2023-05-08 12812, 2023
mayhem
should we address that issue when that feature is implemented?
2023-05-08 12817, 2023
mayhem
the use case is unclear.
2023-05-08 12839, 2023
lucifer
sure makes sese
2023-05-08 12843, 2023
mayhem
and simply have MeB know the right email and not specify it as part of the RMQ message.
2023-05-08 12855, 2023
lucifer
yes, we can get it from the user id.
2023-05-08 12802, 2023
mayhem
because that exposes emails more and provides more opportunities to leak data.
2023-05-08 12810, 2023
mayhem
ok, then lets do that for now.
2023-05-08 12817, 2023
lucifer
actually how about i finish the Oauth stuff first.
2023-05-08 12834, 2023
mayhem
I would love that.
2023-05-08 12850, 2023
mayhem
that would be a huge benefit to all of our projects.
2023-05-08 12802, 2023
monkey
Indeed
2023-05-08 12811, 2023
lucifer
should we email alastair once if that's fine with him?
2023-05-08 12824, 2023
lucifer
i can take over the work then
2023-05-08 12825, 2023
mayhem
its fine with him. trust me.
2023-05-08 12836, 2023
lucifer
cool then
2023-05-08 12821, 2023
lucifer
i'll add a link of today's chat to email notifications item in roadmap for later reference and for now proceed with OAuth,
2023-05-08 12832, 2023
mayhem
great.
2023-05-08 12855, 2023
mayhem
I'm going to finish the pending emails, then I think I will knock out weekly-jams and weekly-new-jams.

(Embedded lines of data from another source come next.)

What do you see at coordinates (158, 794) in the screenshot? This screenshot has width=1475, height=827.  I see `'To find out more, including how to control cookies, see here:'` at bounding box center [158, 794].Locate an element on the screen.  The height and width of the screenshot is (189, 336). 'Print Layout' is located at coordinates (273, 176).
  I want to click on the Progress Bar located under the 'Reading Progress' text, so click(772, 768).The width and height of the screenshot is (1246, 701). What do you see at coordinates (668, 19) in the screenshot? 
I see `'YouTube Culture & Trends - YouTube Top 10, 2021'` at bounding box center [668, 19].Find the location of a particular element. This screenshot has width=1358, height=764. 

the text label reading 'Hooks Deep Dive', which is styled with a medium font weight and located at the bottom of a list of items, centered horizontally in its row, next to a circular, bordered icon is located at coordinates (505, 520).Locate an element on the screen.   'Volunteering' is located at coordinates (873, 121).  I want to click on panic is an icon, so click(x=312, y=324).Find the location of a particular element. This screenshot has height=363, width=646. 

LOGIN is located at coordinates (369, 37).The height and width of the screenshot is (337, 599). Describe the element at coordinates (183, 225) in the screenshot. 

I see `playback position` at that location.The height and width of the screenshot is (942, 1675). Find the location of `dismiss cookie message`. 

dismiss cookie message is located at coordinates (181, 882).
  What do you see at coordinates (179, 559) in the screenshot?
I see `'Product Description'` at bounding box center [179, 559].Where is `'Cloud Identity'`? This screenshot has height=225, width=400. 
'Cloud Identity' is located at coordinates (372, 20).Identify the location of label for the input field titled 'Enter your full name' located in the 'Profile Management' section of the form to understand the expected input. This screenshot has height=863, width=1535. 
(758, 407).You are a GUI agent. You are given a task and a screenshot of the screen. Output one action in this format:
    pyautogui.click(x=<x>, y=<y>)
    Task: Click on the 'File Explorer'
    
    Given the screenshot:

Hah, I just remembered that PR while working on the datasets PR
2023-05-08 12855, 2023
monkey
OK, I'll put it on my list
2023-05-08 12805, 2023
lucifer
awesome thanks!
2023-05-08 12813, 2023
monkey
Can I deploy a PR to test?
2023-05-08 12817, 2023
lucifer
sure
2023-05-08 12838, 2023
Maxr1998_ joined the channel
2023-05-08 12856, 2023
monkey
We do get some release info from the MB lookup, so I think the user experience might not be as bad as what e were talking about. Might have cover art in some cases
2023-05-08 12833, 2023
lucifer
right, but there isn't a way to submit that release info along with the mapping.
2023-05-08 12839, 2023
Maxr1998 has quit
2023-05-08 12842, 2023
lucifer
so it would go away after page reload.
2023-05-08 12857, 2023
monkey
Right. At least users might get a decent preview in that modal.
2023-05-08 12806, 2023
lucifer
yes makes sense
2023-05-08 12817, 2023
monkey
I did add a note as discussed, hopefully we'll manage expectations.
2023-05-08 12806, 2023
mayhem
monkey: I think when you have a free day, you and I should take a look at the YouTube matching alg in BP and see if we can throw some more SMRTs at it to improve the matching.
2023-05-08 12810, 2023
monkey
What do you mean by matching? The search results?
2023-05-08 12840, 2023
mayhem
Finding the correct YT video given a listen.
2023-05-08 12856, 2023
mayhem
do you have edit distance support in the matching setup?
2023-05-08 12809, 2023
mayhem
are you using something like ptyhon's unidecode module?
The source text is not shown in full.